- [Stored data]:
((

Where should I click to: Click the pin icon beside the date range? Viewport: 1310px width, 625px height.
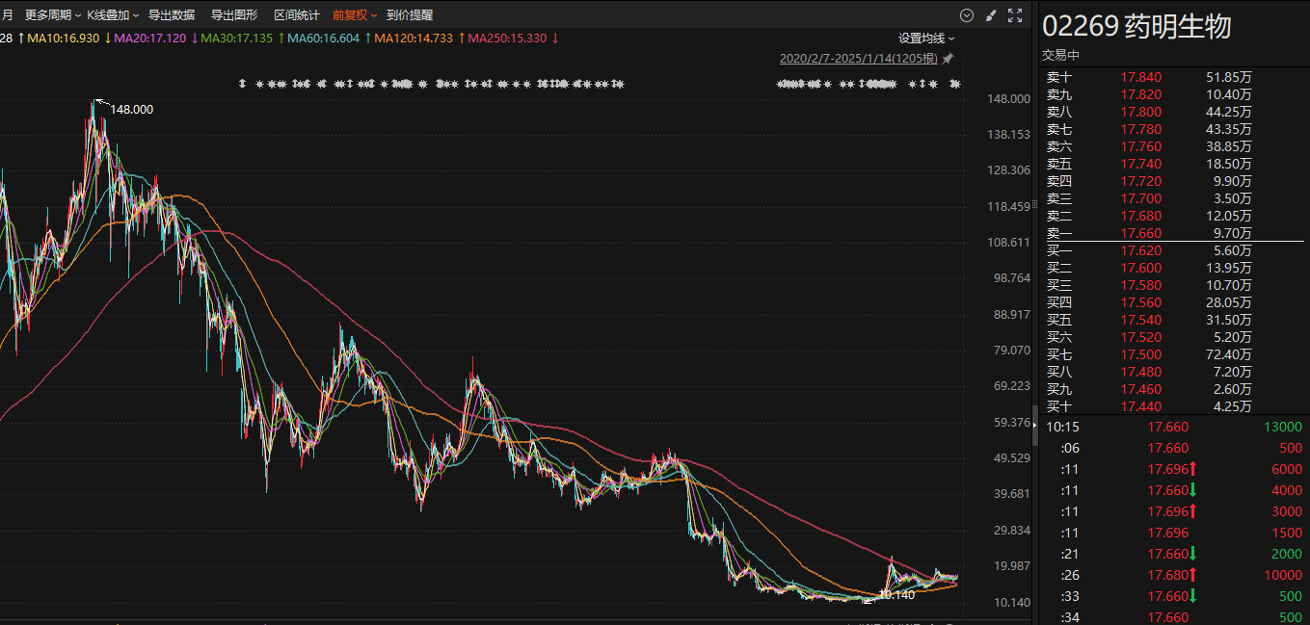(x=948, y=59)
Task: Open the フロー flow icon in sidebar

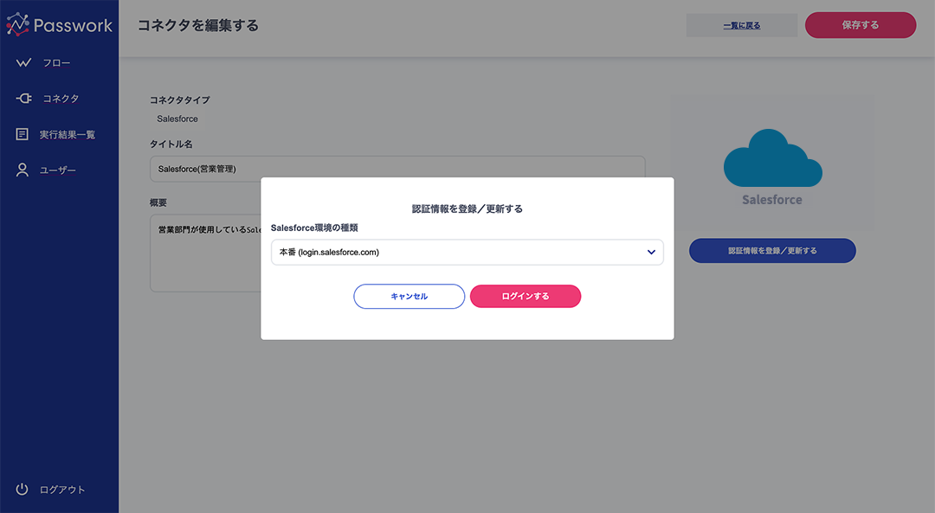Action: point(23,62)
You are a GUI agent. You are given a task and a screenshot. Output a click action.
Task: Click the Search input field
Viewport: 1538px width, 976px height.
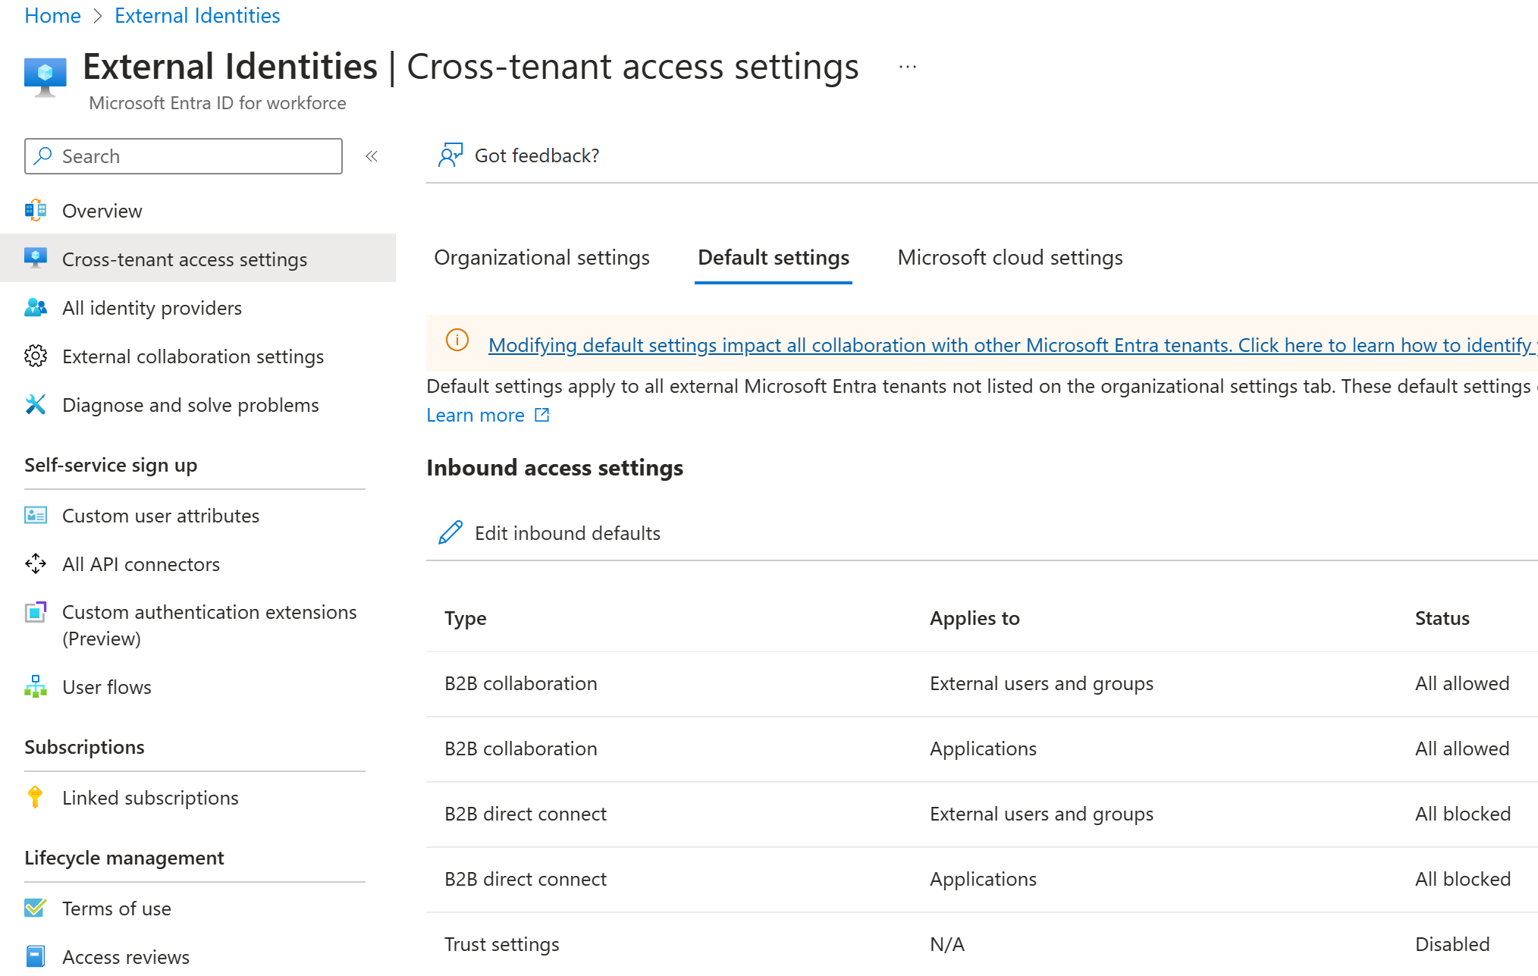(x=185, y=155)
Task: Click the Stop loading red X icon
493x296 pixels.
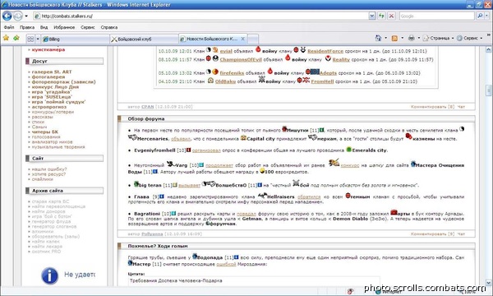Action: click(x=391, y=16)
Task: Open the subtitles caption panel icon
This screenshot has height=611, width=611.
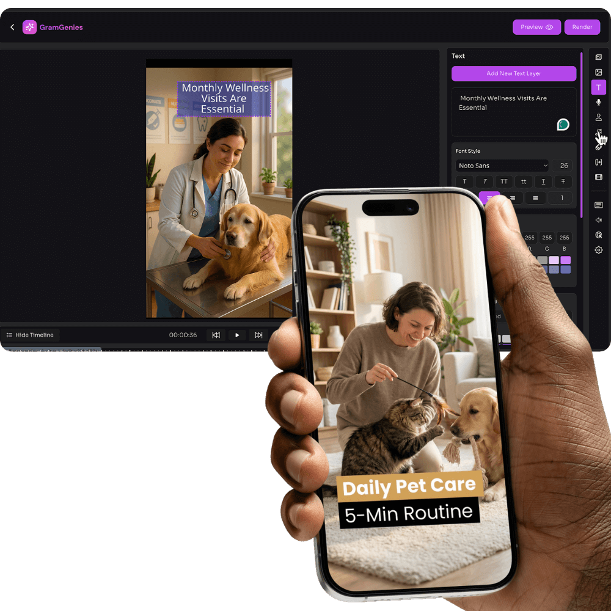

))

- [TASK]: Every line from the one that holds "Task: Click the Stop loading red X icon" to the last line of the records above goes into the answer, exactly as written; nothing else does, and no picture does either.

- [ANSWER SPACE]:
Task: Click the Stop loading red X icon
493x296 pixels.
Action: click(x=391, y=16)
Task: Open the subtitles caption panel icon
This screenshot has height=611, width=611.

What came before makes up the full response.